Reproduce the passage on aggregated means from "ggplot(dat, aes(x = condition, y" to "data = dat_summary2)", changing "geom_violin" to "geom_boxplot".

PROVIDED PASSAGE »

** Begin **

Alright, now let’s calculate the means and SE again, based on these aggregated means.

dat_summary2 <- summarySE(dat_agg,
measurevar = "mean_agg",
groupvars = "condition")

dat_summary2
##   condition  N mean_agg       sd       se       ci
## 1         A 30 42.11566 9.308671 1.699523 3.475915
## 2         B 30 45.89995 7.393815 1.349920 2.760896
## 3         C 30 50.47729 9.290633 1.696230 3.469179

These are different than the previous ones (except for the means, of course). Besides the correct sample size of 30, you will also note that we now have smaller SDs per condition. That makes sense, because this time we obtain the SD based on a measure per participant per condition (only 30) which is a more accurate measure than providing the SD of all observations (the full 300).

Let’s plot that one more time.

ggplot(dat, aes(x = condition, y = score)) +
geom_violin() +
geom_point(aes(y = mean_agg), data = dat_summary2, color = "black") +
geom_errorbar(aes(y = mean_agg, ymin = mean_agg - ci, ymax = mean_agg + ci),
color = "black", width = 0.05, data = dat_summary2)

** End **

A block of data »
** Begin **

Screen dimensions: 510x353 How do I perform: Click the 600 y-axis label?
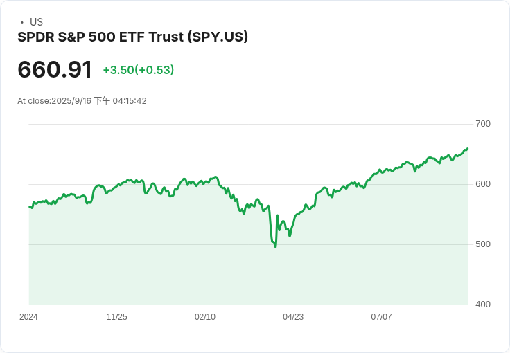click(x=483, y=184)
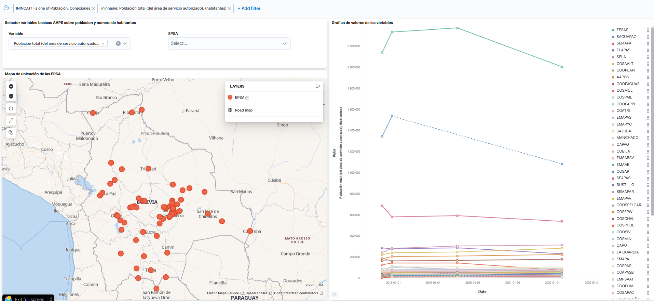This screenshot has height=301, width=654.
Task: Toggle SEMAPA series in the legend
Action: [x=624, y=43]
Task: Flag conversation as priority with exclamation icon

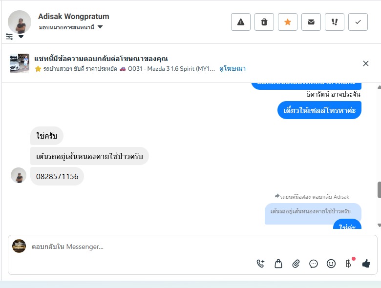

** End **

ANSWER TO THIS PROBLEM »
ggplot(dat, aes(x = condition, y = score)) +
geom_boxplot() +
geom_point(aes(y = mean_agg), data = dat_summary2, color = "black") +
geom_errorbar(aes(y = mean_agg, ymin = mean_agg - ci, ymax = mean_agg + ci),
color = "black", width = 0.05, data = dat_summary2)